Start of EXCERPTED TEXT
< Explain other AI papers

LLaVA-Scissor: Token Compression with Semantic Connected Components for Video LLMs

Boyuan Sun, Jiaxing Zhao, Xihan Wei, Qibin Hou

2025-06-30

LLaVA-Scissor: Token Compression with Semantic Connected Components for
  Video LLMs

Summary

This paper talks about LLaVA-Scissor, a smart way to make large language models that understand videos work faster and better by compressing the visual information they process without losing important details.

What's the problem?

The problem is that videos have so many frames and details that processing all this information overwhelms AI models, making them slow and less efficient because they have limited ability to handle long streams of data.

What's the solution?

The researchers introduced a method called Semantic Connected Components that groups together important visual parts in a video and compresses them into fewer tokens, which helps keep the meaning and important details while reducing the amount of data the AI has to work with. This makes video processing more effective and faster than previous methods.

Why it matters?

This matters because it allows AI to better understand and analyze long or complex videos quickly, which can improve applications like video search, automatic video summaries, and interactive video-related tasks.

Abstract

LLaVA-Scissor, a token compression strategy for video multimodal large language models, uses Semantic Connected Components to compress tokens effectively while maintaining semantic coverage and outperforming other methods.
End of EXCERPTED TEXT
Start of DATA PROVIDED
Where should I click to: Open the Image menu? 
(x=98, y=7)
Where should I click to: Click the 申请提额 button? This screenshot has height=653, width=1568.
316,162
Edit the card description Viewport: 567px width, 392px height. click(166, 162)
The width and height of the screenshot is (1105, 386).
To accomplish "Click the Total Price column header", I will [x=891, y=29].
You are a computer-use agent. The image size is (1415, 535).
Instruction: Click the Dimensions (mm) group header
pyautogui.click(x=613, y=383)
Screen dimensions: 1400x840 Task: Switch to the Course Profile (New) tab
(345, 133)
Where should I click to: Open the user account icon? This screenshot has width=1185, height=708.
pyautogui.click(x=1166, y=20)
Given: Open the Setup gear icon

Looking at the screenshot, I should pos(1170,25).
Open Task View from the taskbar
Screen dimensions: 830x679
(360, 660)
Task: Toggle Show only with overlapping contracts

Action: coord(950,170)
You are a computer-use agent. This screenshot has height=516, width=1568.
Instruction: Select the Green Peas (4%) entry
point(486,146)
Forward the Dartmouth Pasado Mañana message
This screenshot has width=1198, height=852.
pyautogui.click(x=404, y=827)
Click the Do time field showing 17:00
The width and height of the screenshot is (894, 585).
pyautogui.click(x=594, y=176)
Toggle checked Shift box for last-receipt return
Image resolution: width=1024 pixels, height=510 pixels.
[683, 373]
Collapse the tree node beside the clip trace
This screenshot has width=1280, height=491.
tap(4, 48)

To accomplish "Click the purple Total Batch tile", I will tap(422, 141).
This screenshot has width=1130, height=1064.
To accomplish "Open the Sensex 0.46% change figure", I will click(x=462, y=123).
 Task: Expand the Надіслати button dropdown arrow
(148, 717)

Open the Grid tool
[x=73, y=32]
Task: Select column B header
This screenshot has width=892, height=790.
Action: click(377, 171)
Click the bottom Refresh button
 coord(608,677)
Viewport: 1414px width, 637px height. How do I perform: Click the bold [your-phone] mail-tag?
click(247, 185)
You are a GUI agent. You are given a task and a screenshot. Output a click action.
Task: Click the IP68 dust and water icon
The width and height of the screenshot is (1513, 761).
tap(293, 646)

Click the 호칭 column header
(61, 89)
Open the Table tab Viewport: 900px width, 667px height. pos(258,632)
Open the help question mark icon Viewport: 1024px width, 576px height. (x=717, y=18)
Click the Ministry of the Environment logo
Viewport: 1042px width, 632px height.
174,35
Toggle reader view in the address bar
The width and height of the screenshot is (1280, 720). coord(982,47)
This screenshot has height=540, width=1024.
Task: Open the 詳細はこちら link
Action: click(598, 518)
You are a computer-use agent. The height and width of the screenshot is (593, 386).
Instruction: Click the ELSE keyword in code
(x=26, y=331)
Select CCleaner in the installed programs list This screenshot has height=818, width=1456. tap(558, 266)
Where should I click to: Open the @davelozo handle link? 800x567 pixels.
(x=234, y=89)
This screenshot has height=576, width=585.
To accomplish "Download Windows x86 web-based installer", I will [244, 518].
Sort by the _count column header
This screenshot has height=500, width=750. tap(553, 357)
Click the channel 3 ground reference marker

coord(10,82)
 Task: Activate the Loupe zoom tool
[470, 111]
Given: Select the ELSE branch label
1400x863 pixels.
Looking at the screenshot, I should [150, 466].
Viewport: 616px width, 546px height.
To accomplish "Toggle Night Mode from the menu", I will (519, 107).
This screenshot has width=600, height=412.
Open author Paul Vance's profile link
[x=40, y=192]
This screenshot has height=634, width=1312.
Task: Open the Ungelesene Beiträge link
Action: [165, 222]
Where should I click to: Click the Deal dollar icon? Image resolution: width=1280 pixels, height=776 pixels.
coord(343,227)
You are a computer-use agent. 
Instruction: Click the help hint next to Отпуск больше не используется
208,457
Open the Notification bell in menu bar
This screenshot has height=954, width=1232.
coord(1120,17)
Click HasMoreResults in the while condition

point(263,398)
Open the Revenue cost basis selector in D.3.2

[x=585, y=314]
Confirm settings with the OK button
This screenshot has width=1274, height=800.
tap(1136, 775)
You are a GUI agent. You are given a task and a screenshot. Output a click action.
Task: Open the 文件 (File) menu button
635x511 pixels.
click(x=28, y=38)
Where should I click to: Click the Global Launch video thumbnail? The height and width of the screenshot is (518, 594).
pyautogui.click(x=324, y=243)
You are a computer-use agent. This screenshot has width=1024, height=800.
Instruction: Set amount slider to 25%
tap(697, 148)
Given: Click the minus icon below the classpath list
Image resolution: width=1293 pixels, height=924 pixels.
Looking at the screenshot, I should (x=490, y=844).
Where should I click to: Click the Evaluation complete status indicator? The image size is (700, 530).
End of DATA PROVIDED
QUESTIONS:
1 - List every author named in the text on LLaVA-Scissor.
2 - Transcribe the passage of the text on LLaVA-Scissor from "Why it matters?" up to and including "interactive video-related tasks.".

YOUR WRITTEN ANSWERS:
1 - Boyuan Sun, Jiaxing Zhao, Xihan Wei, Qibin Hou

2 -
Why it matters?

This matters because it allows AI to better understand and analyze long or complex videos quickly, which can improve applications like video search, automatic video summaries, and interactive video-related tasks.